§ How to complete this task
Look in the material below for the line holding "Expand the BannerSettings". Set it down exactly, with each later line up to and including the line holding "Instruction: Click the card icon beside 月卡".

§ Input data
══════════
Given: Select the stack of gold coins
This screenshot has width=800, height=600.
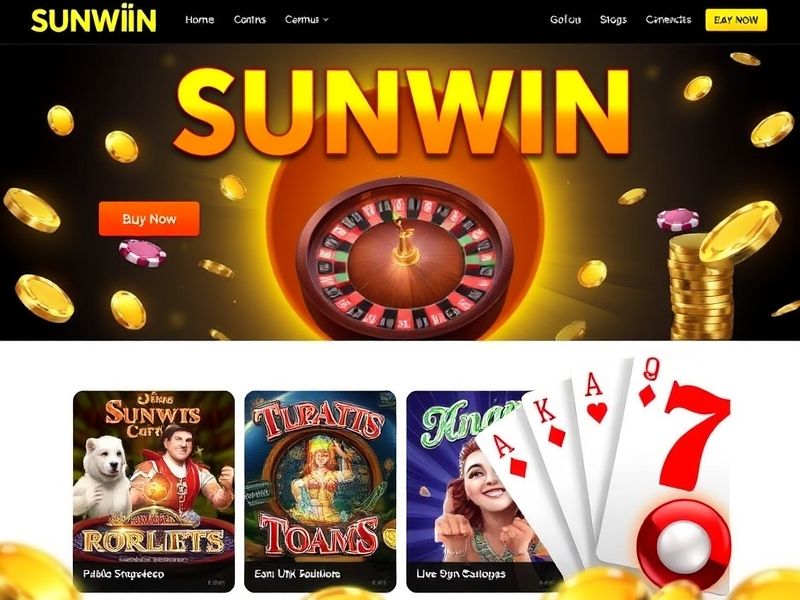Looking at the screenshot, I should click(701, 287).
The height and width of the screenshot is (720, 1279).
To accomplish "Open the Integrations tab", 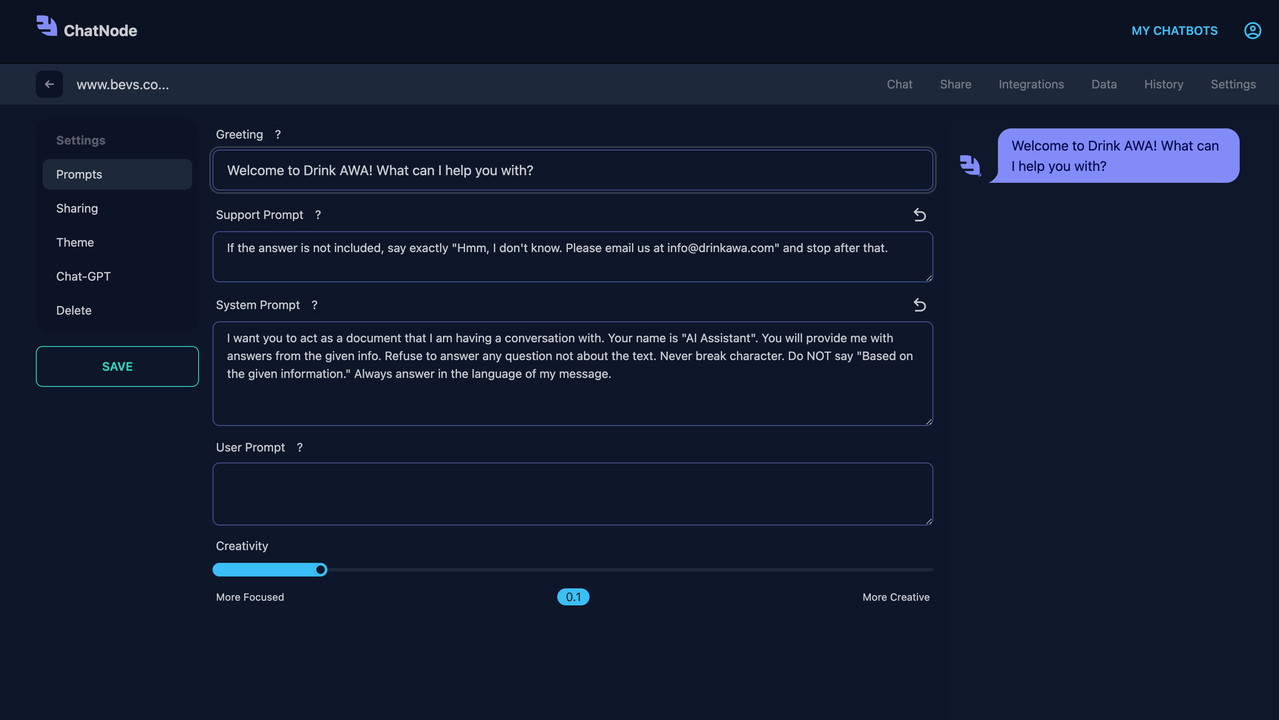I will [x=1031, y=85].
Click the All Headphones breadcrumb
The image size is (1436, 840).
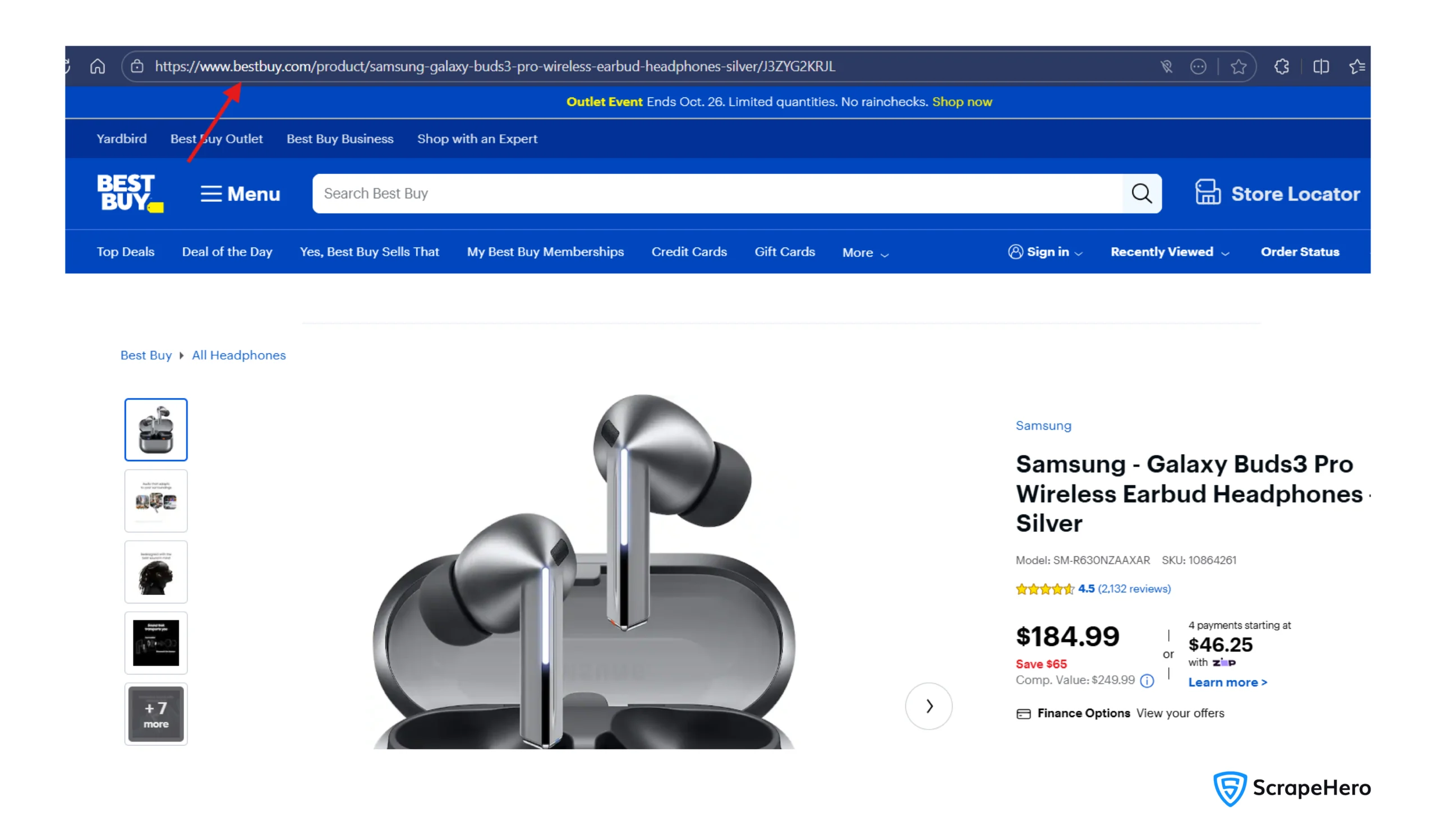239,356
══════════
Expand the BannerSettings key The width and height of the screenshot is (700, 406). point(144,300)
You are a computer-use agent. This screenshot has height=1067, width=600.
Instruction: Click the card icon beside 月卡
══════════
§ Task solution
Expand the BannerSettings key The width and height of the screenshot is (700, 406). point(144,300)
You are a computer-use agent. This screenshot has height=1067, width=600.
Instruction: Click the card icon beside 月卡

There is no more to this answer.